Zugleich umgibt [diese Kunst; Anm.] alles mit einer Atmosphäre des Schwülen und Schwellenden, der latenten Erotik. Man bekleidet die Gestalten, aber die Gewandung wirkt im Verschweigen viel lüsterner als die frühere Nacktheit. Der Mensch, in der Renaissance bloß anatomisch schön, erhält nun eine sexuelle Schönheit; unter der dezenten Drapierung atmet viel wärmeres Fleisch. Bisweilen gibt man den Hüllen eine Anordnung, daß sie jeden Augenblick zu fallen drohen; oder man drängt die ganze Sinnlichkeit ins Gesicht. Grausamkeit und Wollust fließen ineinander. Man schwelgt in Blutszenen, Martern und Wunden, man verherrlicht die Süße des Schmerzes. Schließlich vereinigen sich Erotik, Algolagnie und Sehnsucht nach dem Übernatürlichen zu jener bizarren Mischung, deren überwältigendster Ausdruck Berninis Heilige Theresa ist, ein Werk, das zugleich ewig denkwürdig bleiben wird durch die sublime Kunst der raffiniertesten Illusionswirkungen, wie sie sonst nur die Bühne erreicht. Es ist ganz ohne Zweifel eine tief religiöse Konzeption; und doch spürt man überall, in der Gesamtkomposition wie im Arrangement jeder Einzelheit, geheime Schminke und Rampe. Aber warum sollten Theater und Religion völlig unvereinbare Gegensätze sein? Ist denn nicht das Theater für alle, die ihm ernst und leidenschaftlich dienen, eine Art Religion und ist die Religion in ihrem sinnfälligen Kultus nicht eine Art Theatrum Dei, eine Schaustellung der Größe Gottes?

Egon Friedell: Kulturgeschichte der Neuzeit Bd. 1: Die Krise der europäischen Seele von der schwarzen Pest bis zum Ersten Weltkrieg. 9. Aufl.: München: dtv 1991, S. 468.

★ ★ ★

ZU BEARBEITENDE AUFGABEN:
1. Zähle alle Dinge auf, in denen man laut dem Lesetext schwelgt.
2. Welches Werk nennt der Lesetext als überwältigendsten Ausdruck der bizarren Mischung aus Erotik, Algolagnie und Sehnsucht nach dem Übernatürlichen?

BEREITGESTELLTES MATERIAL:
★ ★ ★

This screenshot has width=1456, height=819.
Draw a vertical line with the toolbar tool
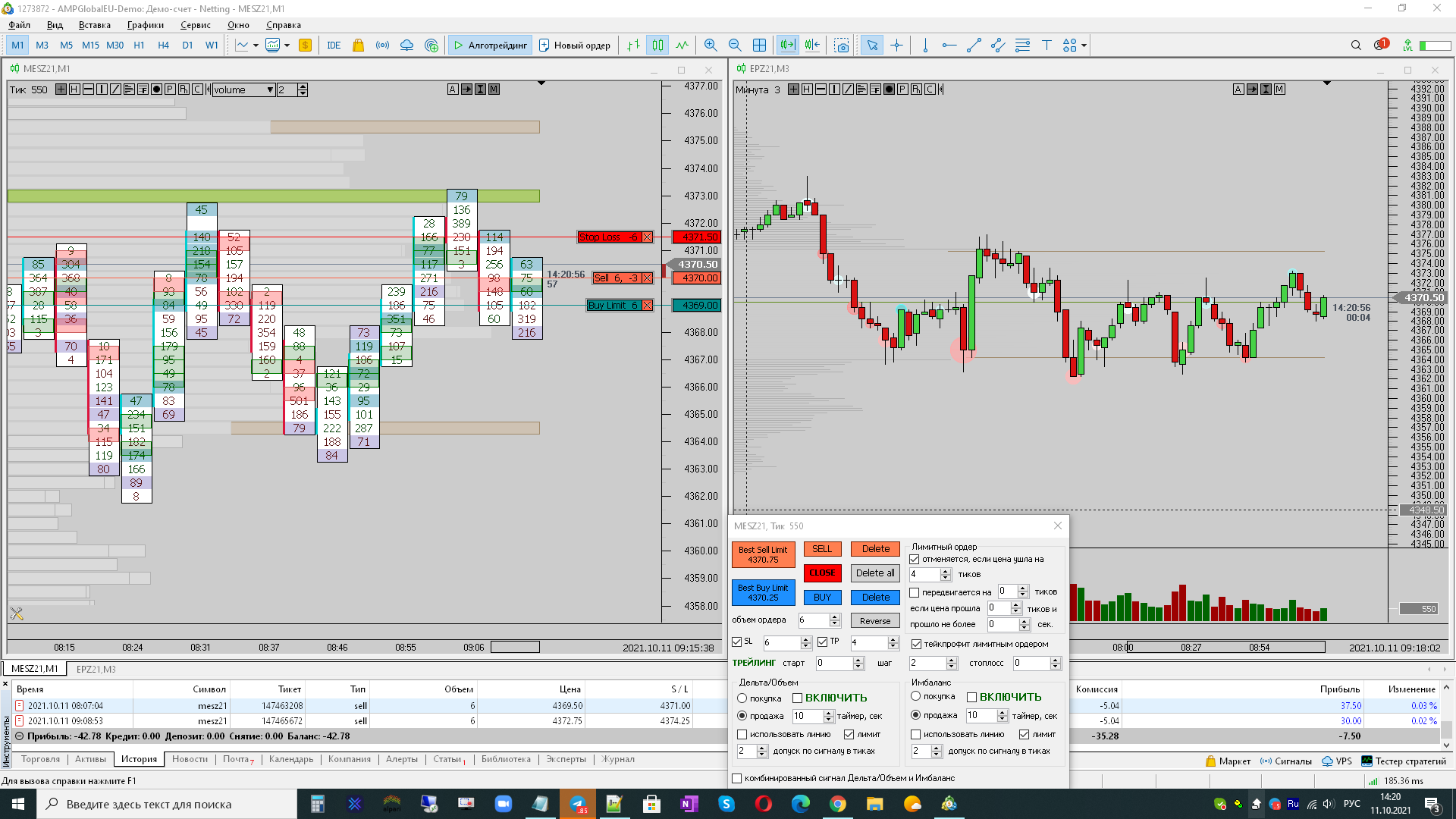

★ ★ ★

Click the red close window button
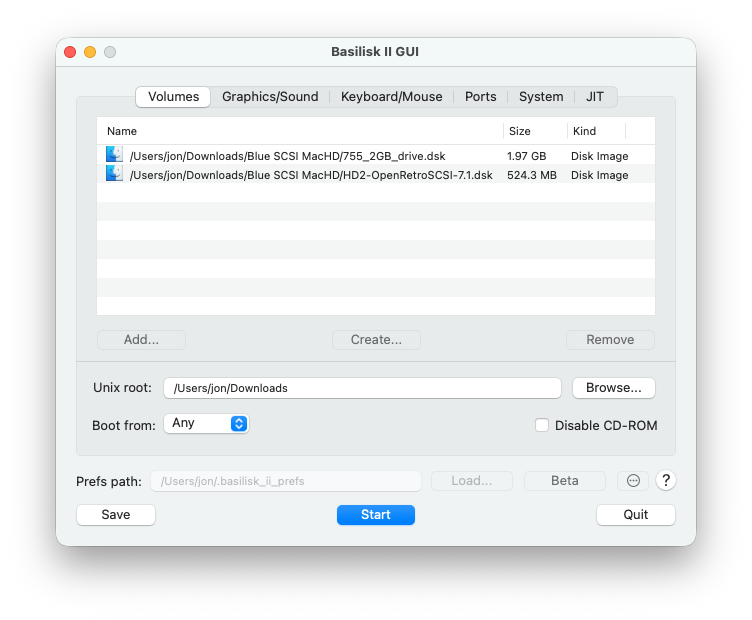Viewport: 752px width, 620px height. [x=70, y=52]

★ ★ ★

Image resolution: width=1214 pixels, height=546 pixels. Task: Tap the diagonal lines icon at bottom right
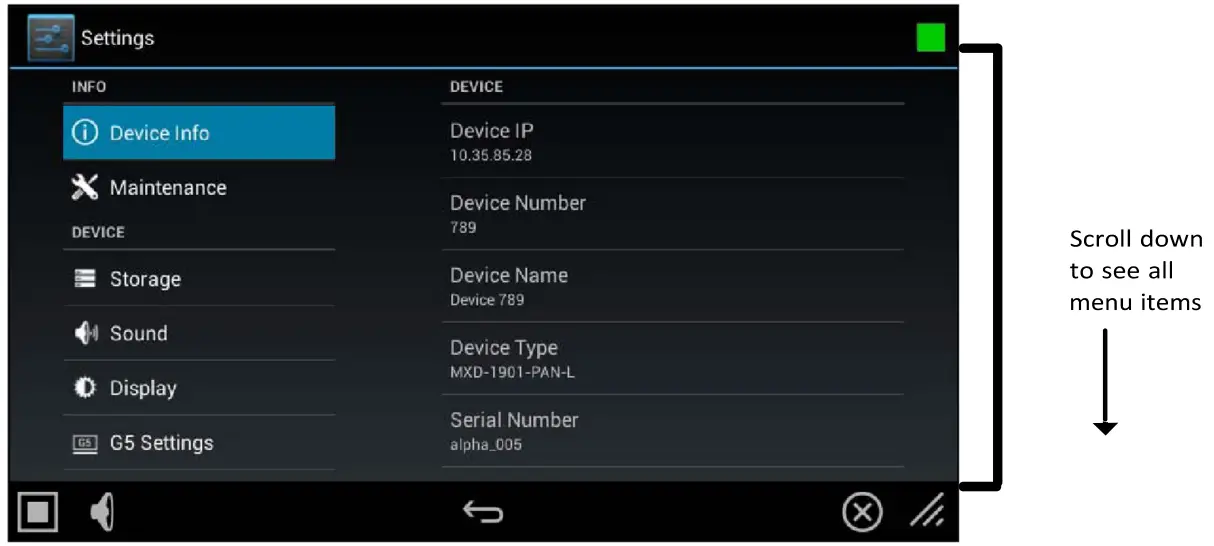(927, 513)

★ ★ ★

LÖSUNGSÜBERSICHT:
1. Blutszenen, Martern, Wunden

2. Berninis Heilige Theresa